Bu topraklar tarih boyunca oldukça tuhaf yasaklara tanık oldu. Reisiniz seviyor diye sizin de ayılıp bayıldığınız II. Abdülhamit "burun" "grev" "adalet" "hürriyet" "müsavat" "cumhuriyet" gibi bir dolu sözcüğü sansürlemişti mesela. 1980 faşist darbesini gerçekleştiren cunta kitap yakmakla kalmamış, "çağdaş kadın" "devrim" "özgürlük" "yaşam" gibi sözcükleri de yasaklamıştı. Cunta, Anayasa referandumunda "hayır" anlamına gelen mavi rengin gazetelerde kullanımını bile yasaklamıştı. Kürtçe konuşmanın yasak olduğu 90'larda sarı-kırmızı-yeşil renk kombinasyonu yasaktı. Daha geçen yıl, yağmalanan milyarlarca doları anlattığı için "128" sayısı yasaklandı Türkiye'de. Gençler neşelenmesin diye konserler, festivaller zaten yasak. Yani geçmişten bugüne memleketin kısa özeti bir yasaklar silsilesi. Şimdi de bu ucube yasaklar listesine bir yenisini eklemek istiyorsunuz. İktidarınız boyunca Meclisten geçirdiğiniz yasaların her biri talanın, yolsuzluğun, hırsızlığın önünü açtı; kurduğunuz yağma düzeninize hukuki değil, kanuni kılıf uydurdunuz. Denetleme mekanizmalarını ortadan kaldırmak için yargıyı yazboz tahtasına çevirdiniz; savcı ve hâkim cübbesi giydirdiğiniz saray yanaşmaları suçlarınızı yargılamakla değil, itiraz edenleri hapsederek susturmaya çalışmakla meşgul.

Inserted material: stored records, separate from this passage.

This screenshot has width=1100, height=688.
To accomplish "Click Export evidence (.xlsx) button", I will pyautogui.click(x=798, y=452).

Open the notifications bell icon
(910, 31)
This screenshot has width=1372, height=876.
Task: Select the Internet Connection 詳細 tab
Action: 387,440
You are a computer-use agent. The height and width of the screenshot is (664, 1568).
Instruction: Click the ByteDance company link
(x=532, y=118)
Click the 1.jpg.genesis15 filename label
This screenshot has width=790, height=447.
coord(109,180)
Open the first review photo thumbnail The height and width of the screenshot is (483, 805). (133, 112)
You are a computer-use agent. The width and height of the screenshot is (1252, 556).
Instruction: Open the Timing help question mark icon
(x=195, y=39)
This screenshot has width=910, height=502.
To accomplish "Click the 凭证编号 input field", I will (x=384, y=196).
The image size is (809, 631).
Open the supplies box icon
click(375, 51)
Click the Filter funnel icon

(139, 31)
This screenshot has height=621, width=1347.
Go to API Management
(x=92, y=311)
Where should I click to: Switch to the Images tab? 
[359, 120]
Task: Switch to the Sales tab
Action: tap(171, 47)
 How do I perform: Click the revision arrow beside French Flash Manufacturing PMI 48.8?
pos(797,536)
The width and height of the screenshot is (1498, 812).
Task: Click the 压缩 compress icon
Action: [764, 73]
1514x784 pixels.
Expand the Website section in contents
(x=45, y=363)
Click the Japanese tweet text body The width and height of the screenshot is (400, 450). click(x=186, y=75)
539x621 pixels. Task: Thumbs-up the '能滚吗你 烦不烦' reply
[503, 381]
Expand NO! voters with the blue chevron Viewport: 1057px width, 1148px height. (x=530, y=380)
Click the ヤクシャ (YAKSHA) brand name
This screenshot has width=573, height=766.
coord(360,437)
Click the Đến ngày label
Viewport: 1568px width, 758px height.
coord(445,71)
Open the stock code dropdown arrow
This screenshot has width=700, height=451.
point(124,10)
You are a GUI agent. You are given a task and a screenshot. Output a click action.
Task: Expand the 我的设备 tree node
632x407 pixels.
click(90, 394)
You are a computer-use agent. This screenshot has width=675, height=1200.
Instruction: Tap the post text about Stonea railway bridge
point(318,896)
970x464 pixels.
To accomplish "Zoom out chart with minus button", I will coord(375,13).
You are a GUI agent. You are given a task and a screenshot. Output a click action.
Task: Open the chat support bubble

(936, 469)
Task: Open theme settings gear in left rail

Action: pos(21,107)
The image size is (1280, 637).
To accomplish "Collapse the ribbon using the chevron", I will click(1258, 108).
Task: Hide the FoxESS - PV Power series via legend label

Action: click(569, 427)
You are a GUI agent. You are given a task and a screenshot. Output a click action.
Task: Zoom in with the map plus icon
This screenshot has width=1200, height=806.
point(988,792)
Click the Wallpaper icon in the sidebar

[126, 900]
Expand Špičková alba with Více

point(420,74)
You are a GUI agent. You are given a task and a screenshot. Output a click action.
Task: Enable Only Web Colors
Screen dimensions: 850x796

İstibdatçı Abdülhamit Kanun-ı Esasi'yi askıya almıştı, size faşist bir cuntanın anayasası bile yetmedi, onu da askıya aldınız. Padişahı eleştiren gazete ve dergiler yasaklanıp kitaplar toplatılmıştı, sizse medyayı dev bir saray bültenine, ülkeyi de dünyanın en büyük gazeteci hapishanesine çevirdiniz; ömrü halktan korkmakla geçen Abdülhamit'in herkesi ispiyoncuya çevirdiği Hafiye Teşkilatının görevini ise trolleriniz üstlendi, borazancılığını da İletişim Başkanlığı yapıyor. Patronuyla, yöneticisiyle, yazarıyla saray dalkavuklarından oluşan yeni medya düzeni de suçlarınızı gizlemeye yetmedi, şimdi de saltanatınızı devam ettirmek için çok sevdiğiniz Abdülhamit dönemini mumla aratacak bir yasa teklifiyle karşımızdasınız. "Dezenformasyon yasası" diye çok alengirli de bir isim bulmuşsunuz; güya yalan yanlış bilginin dolaşıma girmesini engelleyecek. Eğer gerçek niyetiniz buysa İletişim Başkanlığını kapatmakla işe başlayabilirsiniz; başındaki çakma Goebbels'e nasılsa eş dost üzerinden bol maaşlı bir iş bulursunuz. "Havuz medyası" diye anılan medya kurumlarını da gereğini yapan değil, hakikate kendilerinden daha fazla saygı duyan gazetecilere bırakabilirsiniz ama memleketin çıkarını, halkın menfaatini korumak değil, suç saltanatınızı sürekli kılmak niyetinde olduğunuzu biliyoruz. Bunun için de mutlak bir sessizliğe ihtiyacınız var, sizin gerçek niyetiniz işte budur.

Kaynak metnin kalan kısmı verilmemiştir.